What is expected:
Starting with the first line below, extract each line through the one that contains "The width and", inclusive, excluding pictures.

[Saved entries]
[Start of section]

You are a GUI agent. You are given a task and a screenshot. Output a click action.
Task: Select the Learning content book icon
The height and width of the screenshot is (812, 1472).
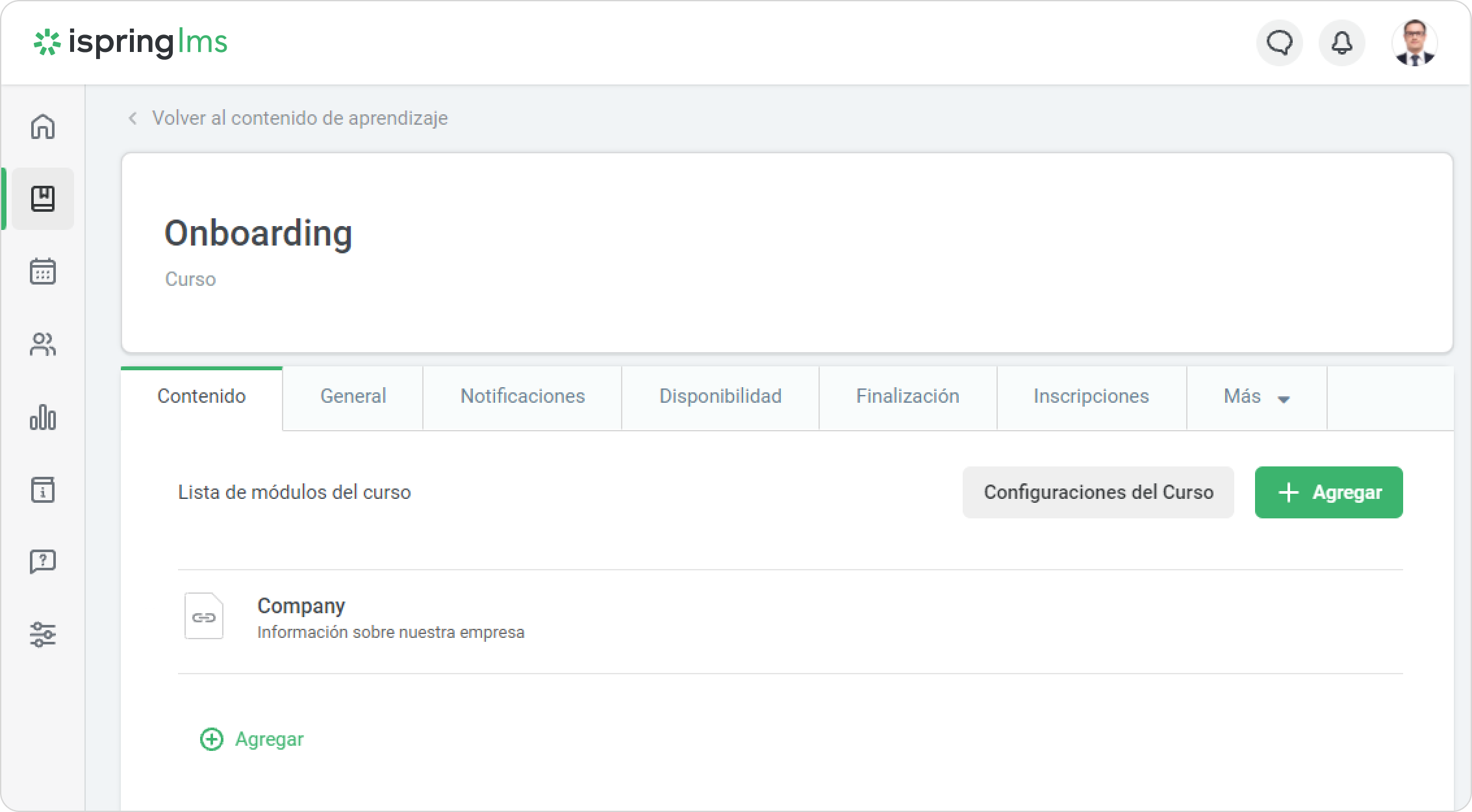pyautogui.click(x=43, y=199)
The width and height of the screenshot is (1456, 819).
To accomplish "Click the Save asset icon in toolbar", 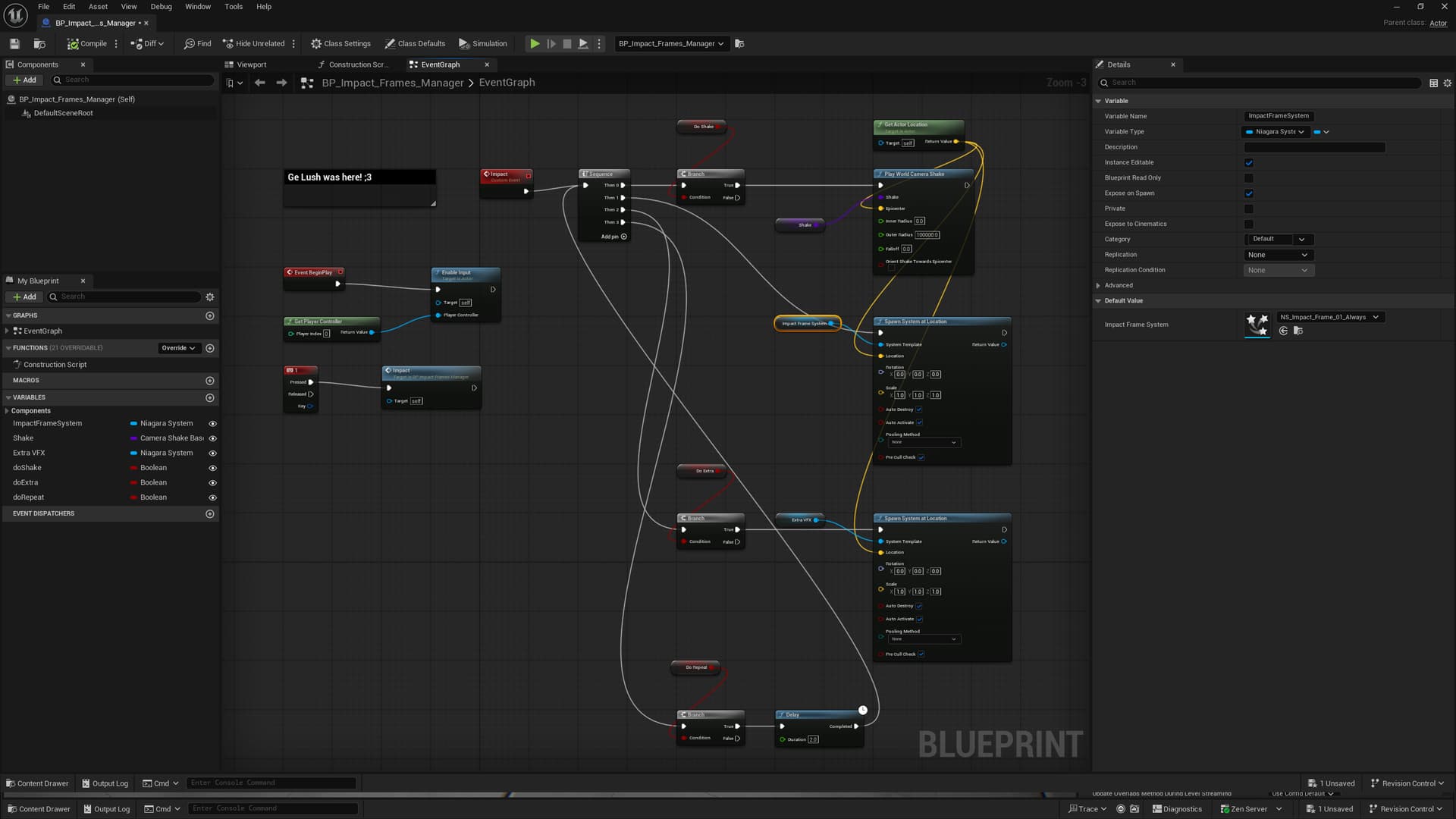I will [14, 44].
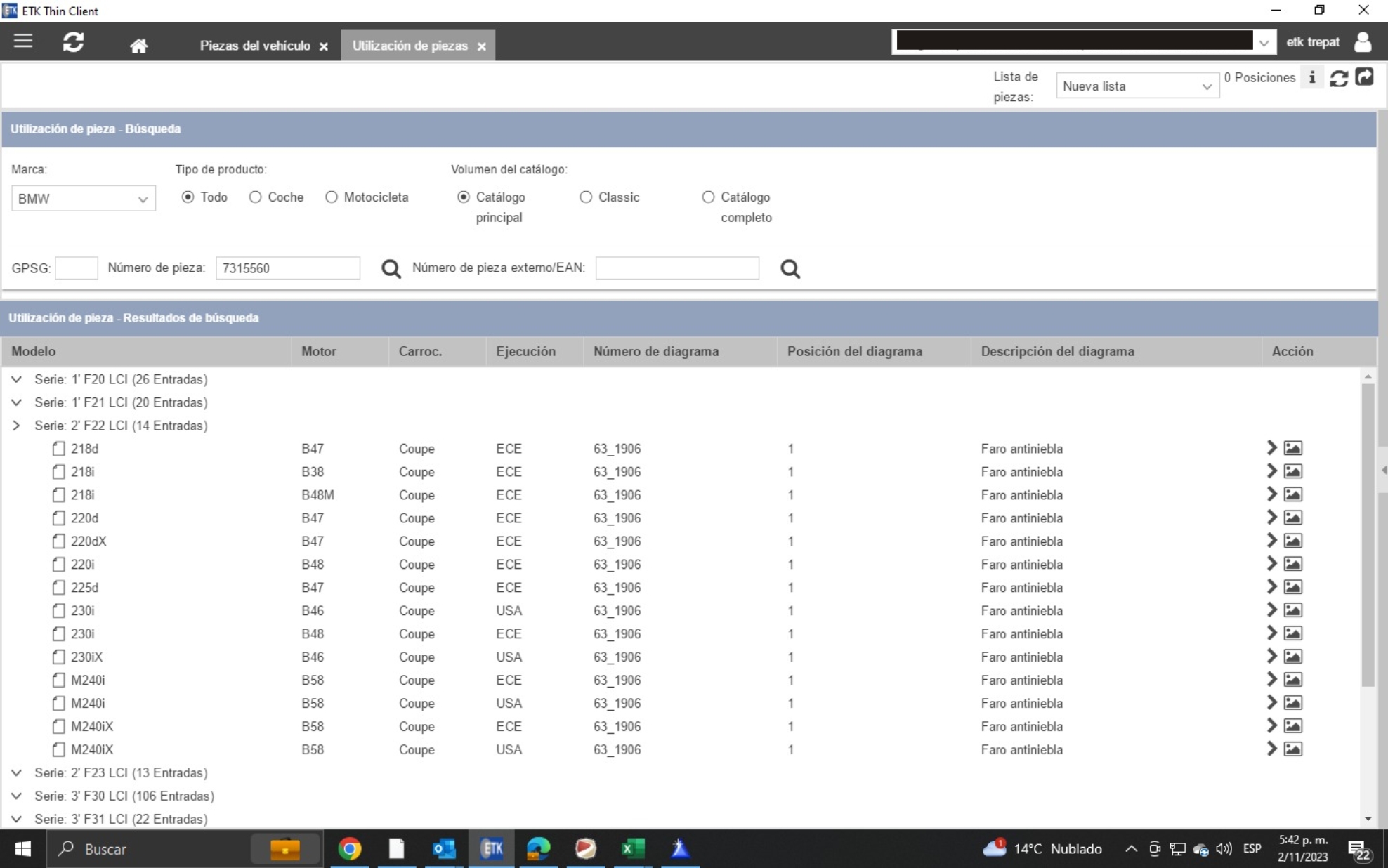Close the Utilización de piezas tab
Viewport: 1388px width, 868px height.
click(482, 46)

[End of section]

Solution:
You are a GUI agent. You are given a task and a screenshot. Output a click action.
Task: Select the Learning content book icon
The height and width of the screenshot is (812, 1472).
pyautogui.click(x=43, y=199)
The width and height of the screenshot is (1456, 819).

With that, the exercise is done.